Investissements chinois et industrialisation de l'Afrique

Investissements chinois et industrialisation de l'Afrique
Thierry Pairault

Une lecture du Rapport sur le développement de l’investissement chinois à l’étranger (2018) 中国对外投资发展报告 (2018) publié par le MOFCOM [disponible ici ] m’a suggéré quelques remarques relatives au rôle que jouerait ou ne jouerait pas l’IDE chinois en Afrique.

Le premier graphique montre qu’en 2017, 79,8% de l’IDE chinois dans le monde a très prioritairement pour objet des investissements dans le secteur tertiaire tandis que seuls 18,6% le sont dans le secteur secondaire. Rappelons que la définition chinoise du secteur secondaire diffère de celle adoptée, par exemple, par l’INSEE [voir ici] pour laquelle le secteur secondaire regroupe l'ensemble des activités consistant en une transformation plus ou moins élaborée des matières premières (industries manufacturières ET construction). La définition chinoise ne retient ici que les industries manufacturières. Si on doit établir des statistiques comparables, il faudrait donc transférer la construction du secteur tertiaire au secteur secondaire ; les proportions seraient alors respectivement de 75,7% et 22,7%, ce qui ne remet aucunement en cause la prédilection inconditionnelle de la Chine pour les investissements dans le secteur tertiaire.

Investissements directs chinois par secteurs d'activité en 2017 dans le monde

Le deuxième graphique complète cette image en révélant comment se répartissent les entreprises investisseuses chinoises en fonction de leur activité originelle. Les entreprises investisseuses dont le secteur originel relève de l’industrie manufacturière représentaient en 2017 moins du tiers des entreprises qui investissent à l’étranger (31,8%). Autrement dit, ces entreprises n’investissent pas dans des entités manufacturières, mais bien plutôt dans des structures de commercialisation de leur production ou encore réalisent des investissements spéculatifs à l’étranger.
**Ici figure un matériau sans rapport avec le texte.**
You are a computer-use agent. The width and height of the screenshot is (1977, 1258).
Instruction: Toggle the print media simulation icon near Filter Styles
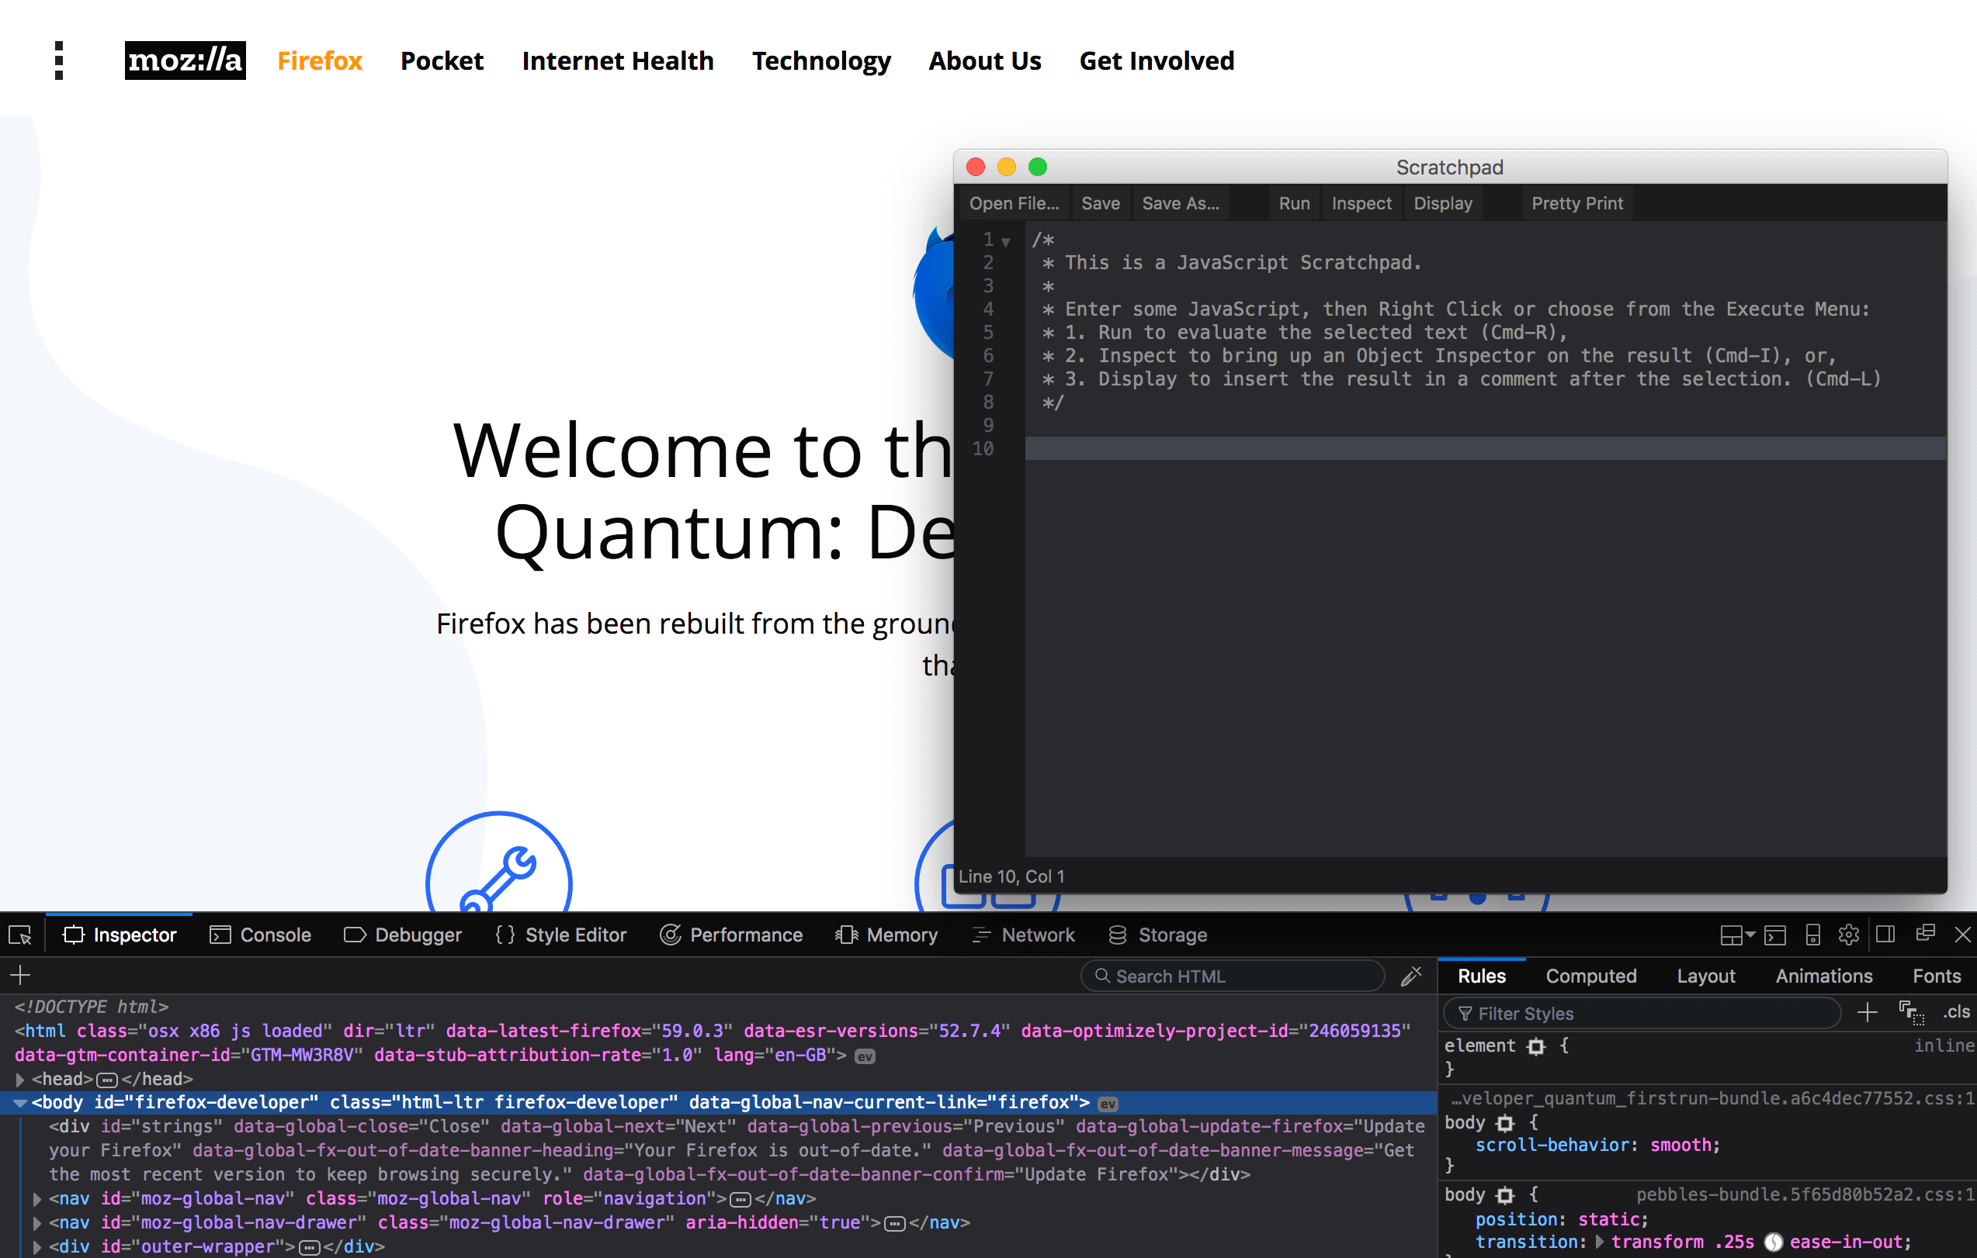click(x=1913, y=1014)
Répartition des investisseurs chinois en fonction de leur activité originelle (2017)

Dès lors quel est le bénéfice pour l'Afrique ? Le troisième graphique indique que le stock d’investissement chinois dans l’industrie manufacturière en Afrique représenterait en 2017 13,2% du stock total de l’IDE chinois en Afrique. Certes, cette part est près du double de la part moyenne (7,8%), mais très inférieure à celle dans le stock total de l’IDE chinois en Europe (30,8%) ou en Amérique du Nord (22,4%) (voir tableau ci-dessous). Sans doute les investissements manufacturiers en Afrique sont-ils moins capitalistiques que ceux effectués dans les régions citées. Cette dernière remarque toutefois ne peut celer que 13,2% de 2,4% (la part du stock d’IDE chinois en Afrique relativement au stock total d’IDE chinois dans le monde) ne donnent que 0,3% du stock total d’IDE chinois dans le monde. Autrement dit, investir dans le secteur manufacturier en Afrique n’est à l’évidence pas une priorité pour les entreprises chinoises comme le montrait déjà une enquête rapportée sur ce site (voir Entreprises chinoises et délocalisation en Afrique ).

Stocks d'investissements chinois en Afrique par secteurs en 2017

Stocks d'investissements chinois dans le secteur manufacturier en 2017

Le dernier graphique récapitule les relations économiques que la Chine a entretenues avec l’Afrique en 2017 et confirme nos analyses antérieures qui monteraient que ces relations favorisaient en priorité le commerce et non l’investissement  (voir China in Africa: Goods Supplier, Service Provider rather than Investor ).